Civil rights enforcers go after "accent discrimination."
By Walter Olson
Reason, November 1997
People tell me I speak with a peculiar accent, hard to place geographically. This might some day keep me from a lucrative second career as a talk show host, an injustice that would apparently tug at the heartstrings of our federal government, which has lately been cracking down on one of the newer infractions on the ever-expanding list of bias offenses: "accent discrimination."

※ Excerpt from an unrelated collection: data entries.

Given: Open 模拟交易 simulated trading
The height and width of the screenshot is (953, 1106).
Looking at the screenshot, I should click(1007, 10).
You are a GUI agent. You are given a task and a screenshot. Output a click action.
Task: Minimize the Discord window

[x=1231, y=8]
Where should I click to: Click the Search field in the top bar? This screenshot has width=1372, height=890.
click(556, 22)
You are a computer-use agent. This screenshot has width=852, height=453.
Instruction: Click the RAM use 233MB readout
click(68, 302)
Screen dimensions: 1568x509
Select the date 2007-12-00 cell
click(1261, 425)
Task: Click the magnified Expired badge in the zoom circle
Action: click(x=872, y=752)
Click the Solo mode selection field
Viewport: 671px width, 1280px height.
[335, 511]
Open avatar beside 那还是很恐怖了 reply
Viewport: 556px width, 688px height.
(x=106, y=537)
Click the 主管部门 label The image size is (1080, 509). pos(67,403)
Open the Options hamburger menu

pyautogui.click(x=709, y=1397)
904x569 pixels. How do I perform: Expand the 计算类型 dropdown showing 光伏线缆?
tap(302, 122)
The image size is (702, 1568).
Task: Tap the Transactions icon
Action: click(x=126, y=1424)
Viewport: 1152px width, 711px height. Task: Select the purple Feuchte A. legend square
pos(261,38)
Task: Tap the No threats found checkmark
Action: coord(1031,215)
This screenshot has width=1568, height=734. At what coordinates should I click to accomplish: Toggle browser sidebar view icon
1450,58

It's true: the Equal Employment Opportunity Commission and private lawyers are hitting employers with legal complaints for preferring jobholders whose manner of speech is familiar and understandable to the customers and co-workers they deal with. In fact, in many cases it has become legally suspect for companies to insist on strong communications skills. The immigrant-rights unit of the U.S. Department of Justice has run subway and newspaper ads warning that the "ability to speak fluent English" must not "affect your decision about hiring a prospective employee."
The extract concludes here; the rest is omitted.